Die namenlose Ich-Erzählerin hat nach dem Tod ihres Partners eine Stelle als Ornithologin in La Hague angenommen, oben im sturmumtosten Norden der Normandie. Dort lebt sie nun in einem uralten Haus direkt am Meer, das sie sich mit dem Geschwisterpaar Raphaël und Morgane teilt. Raphaël ist aufstrebender Bildhauer, Morgane jobbt im Dorfbistro. Dort hält sich auch die Erzählerin häufig auf, so auch an dem Tag, als sie Lambert zum ersten Mal sieht. Lambert, der sie sofort an ihren verstorbenen Partner erinnert. Lambert, der im Dorf an alte Erinnerungen rührt, denn er ist derjenige, dessen Familie Jahrzehnte zuvor bei einem Bootsunglück ausgelöscht wurde.
Der Vorwurf, der Leuchtturmwärter Théo, der recht betagt immer noch im Leuchtturm wohnt, umringt von seinen zahlreichen Katzen, habe damals den Leuchtturm abgeschaltet und so das Unglück verursacht, kommt nun wieder aufs Tapet, alte Konflikte entzünden sich neu. Ist die alte Nan, die als Kind einen Schiffbruch überlebte, nicht ganz richtig im Kopf und meint deshalb, in Lambert jemand anderen zu erkennen, oder erinnert er sie wirklich an einen Menschen, den sie kennt?
Die Erzählerin selbst ist von Lamberts Auftauchen ziemlich aus der Bahn geworfen. Er übt eine gewisse Anziehung auf sie aus, doch sie ist nicht sicher, ob sie einen anderen Mann lieben kann, nachdem sie den Leidensweg ihres Partners miterleben musste. Und die alten Geschichten, die nun wieder hochkochen, lassen auch sie als Zugezogene nicht kalt.

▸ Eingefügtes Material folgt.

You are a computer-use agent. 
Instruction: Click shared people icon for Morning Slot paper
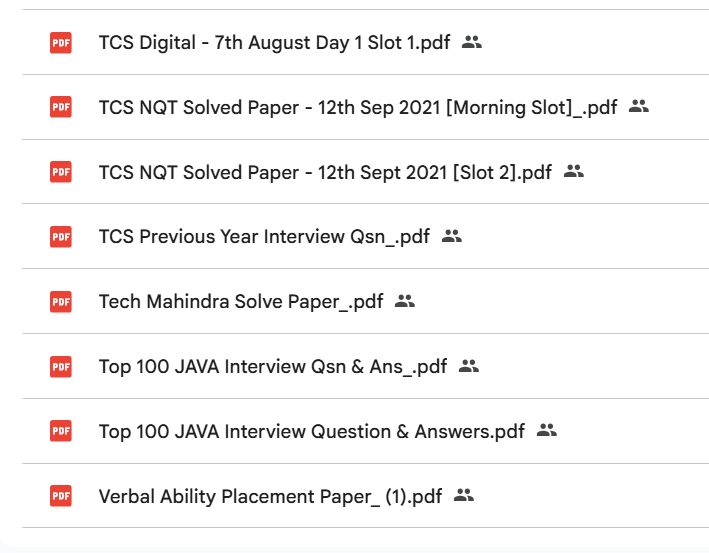639,107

Die Sprache in diesem Buch ist so schlicht und manchmal rauh wie Land und Leute, die sie beschreibt. Sentimentalitäten sucht man vergebens, und es braucht etwas Zeit, sich an die sehr schnörkellosen, fast spröden kurzen nd klaren Sätze zu gewöhnen. Die ganze Atmosphäre ist düster, grau wie vor einem dräuenden Sturm, und sehr intensiv. Anfangs war ich nicht sicher, ob ich das wirklich mag, doch dann zog mich die Geschichte recht schnell in ihren Bann.

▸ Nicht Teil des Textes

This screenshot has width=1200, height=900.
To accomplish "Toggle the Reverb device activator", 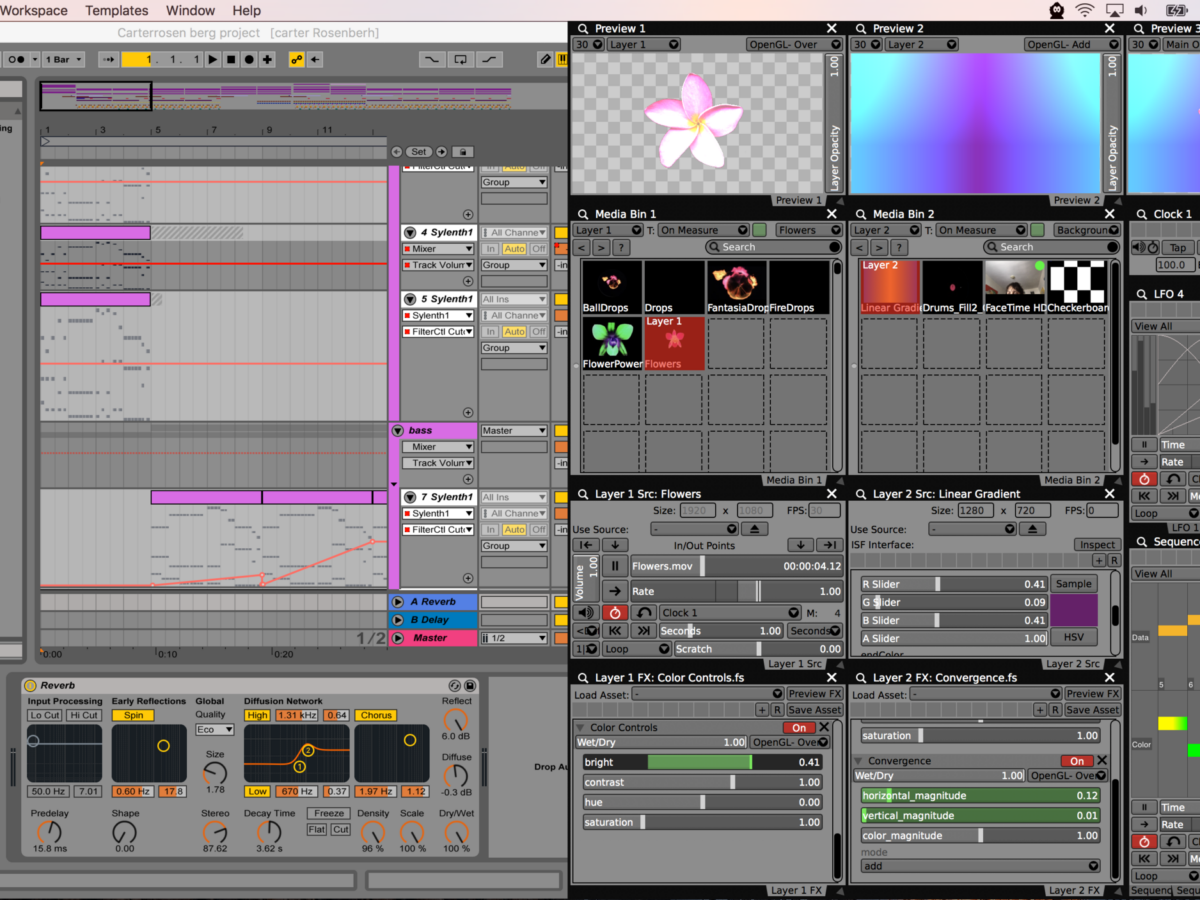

Nicht nur die Erzählerin scheint zerrissen zwischen Vergangenheit und Zukunft. Unter den meist wortkargen Ortsansässigen schwelen alte, oft unausgesprochene Konflikte und Aggressionen, Vermutungen und Anschuldigungen. Für mich gab es keinen durchgängigen Sympathieträger, doch vielleicht sind die Figuren gerade deshalb so gut vorstellbar (wenn auch für meine Begriffe insgesamt ein wenig zu schroff und verschlossen, so durch die Bank fand ich das ein klein wenig klischeehaft.)
Die Auflösung des "Geheimnisses", das eine große Rolle spielt, ist relativ vorhersehbar, was aber wenig stört, weil der Weg dorthin sich trotzdem recht spannend gestaltet.